When it all comes down, a Photoshop file contains one raster image. All the pixels in that image are scaled to the same measure. You can't grab a subset of the pixels and scale them to a different measure. Hold on...yes, I know Photoshop's interface lets you pretend to do that, but trust me, you can't. When you select a bunch of pixels and "scale" them, as soon as you commit the change, the actual pixels in the image are just recolored.
Because all the pixels in a Photoshop document are scaled the same, when the ruler is set to "Pixels," the ruler can be thought of as counting pixels.
Now, think Illustrator:
Illustrator individually arranges, scales, rotates, and distorts any number of entirely separate objects. Those individual objects can be text objects, path objects, or raster objects. Again, they can be individually scaled. So you can place a raster image in Illustrator and scale it so that its pixels measure 1/100th of an inch (100 PPI). You can place that same raster image again in the same Illustrator file and scale it so that its pixels measure 1/300th of an inch (300 PPI). Both instances of that image still have the same number of pixels. But they will not "measure" the same, even if you set Illustrator's rulers to "Pixels."
Because each raster image in an Illustrator file can be independently scaled to any size, when the ruler is set to "Pixels," the ruler cannot legitimately be thought of as counting pixels.

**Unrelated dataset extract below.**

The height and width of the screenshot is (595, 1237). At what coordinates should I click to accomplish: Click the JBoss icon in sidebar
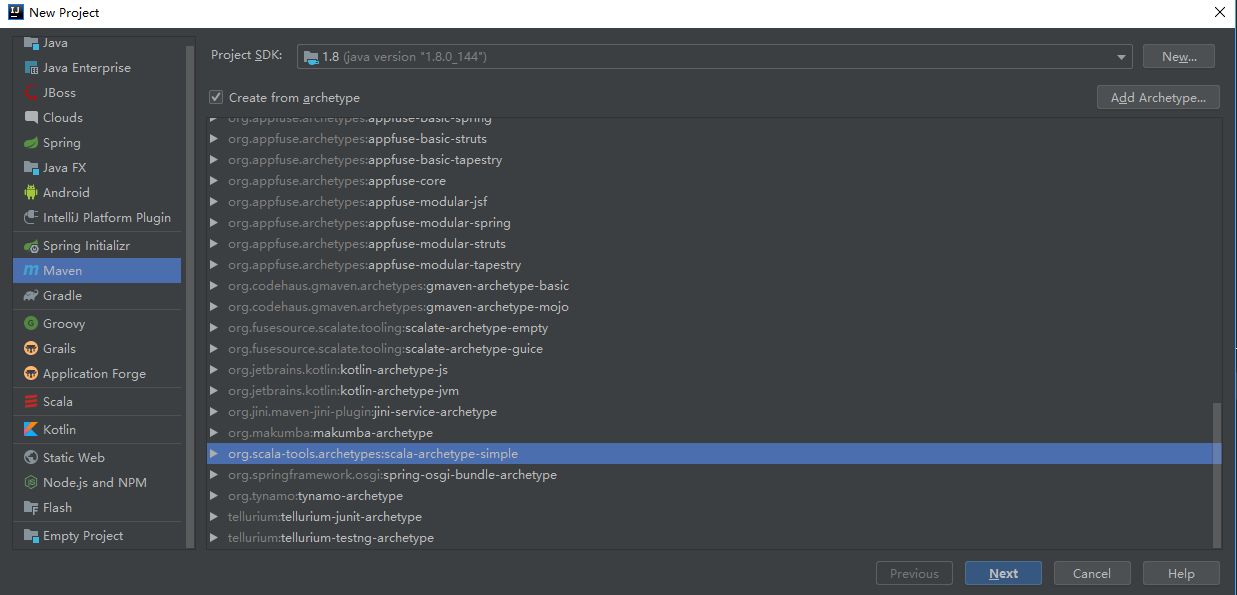(30, 93)
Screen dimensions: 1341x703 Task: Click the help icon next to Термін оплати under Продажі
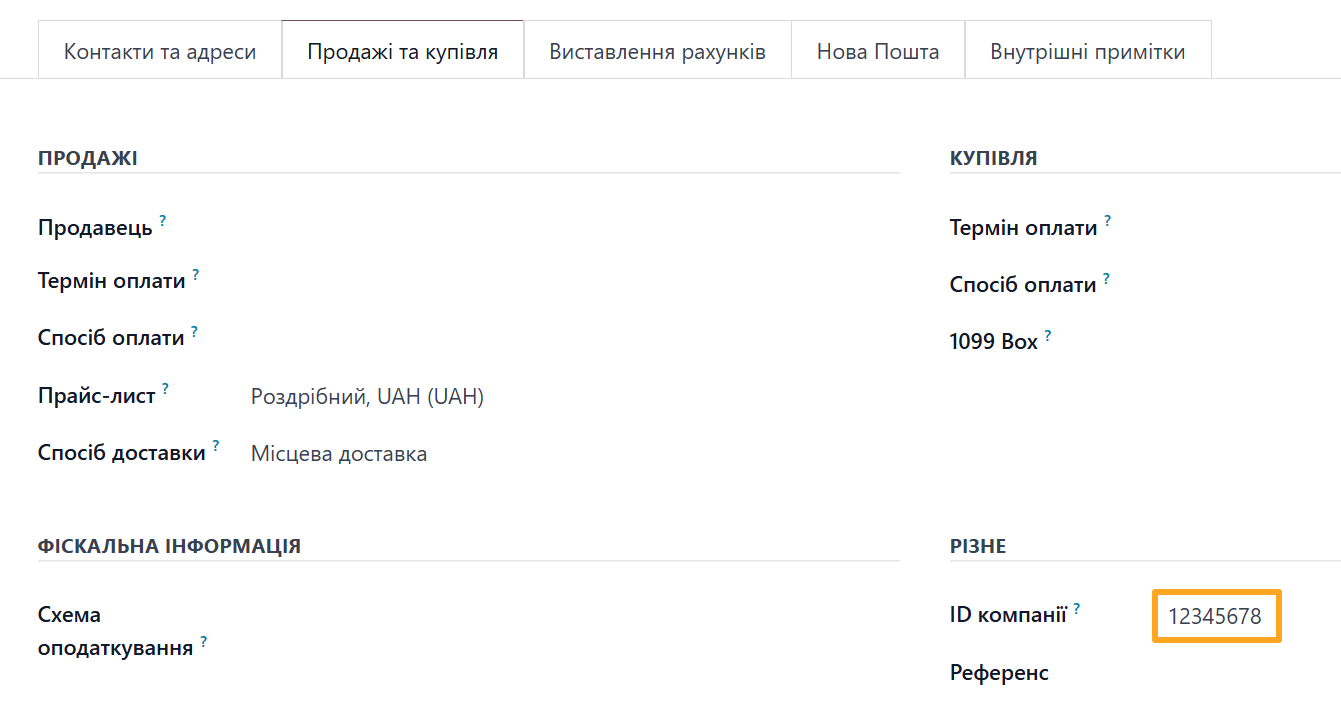196,273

The rulers in Illustrator always represent real-world, physical measure for whatever eventual output method/environment the file is intended. Because "pixel" is not an actual measure, the use of "Pixels" as a supposed "unit of measure" is completely bogus. It's just an ill-conceived "convenience" for those who want the rulers to represent how many pixels the file will be rasterized to, if and when the whole thing is exported as a single raster image.
All too often--especially in Illustrator--supposed "convenience" features become time-wasting "confusion" features. The assumption of this particular "convenience" is that the user already understands all of the above. As is painfully evidenced by the frequency of recurrance of this very same topic in this forum, that assumption is as bogus as pretending that "pixel" is a unit of measure.

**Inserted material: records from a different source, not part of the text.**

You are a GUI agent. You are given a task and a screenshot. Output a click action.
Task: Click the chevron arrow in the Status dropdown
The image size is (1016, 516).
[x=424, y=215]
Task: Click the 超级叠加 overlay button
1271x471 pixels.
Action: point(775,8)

In other words, the people who are the target of this "intuitive convenience" (newcomers to vector programs dragging along some comfort-level in raster programs) are the very ones most likely to be confused by it, and the net result is anything but intuitive.
Since "pixel" is absolutely not a unit of measure, and since Illustrator's rulers always represent an actual measure, what is the actual measure being represented when one sets Illustrator's rulers to "Pixels"? The actual unit of measure is the typographer's point. A [modern] point measures 1/72 of an inch. When you set Illustrator's rulers to "Pixels," you are really setting them to Points.
I don't know which program actually started this particular interface idiocy, but Illustrator is far from the only vector drawing program that commits it. They should all be burned at the stake.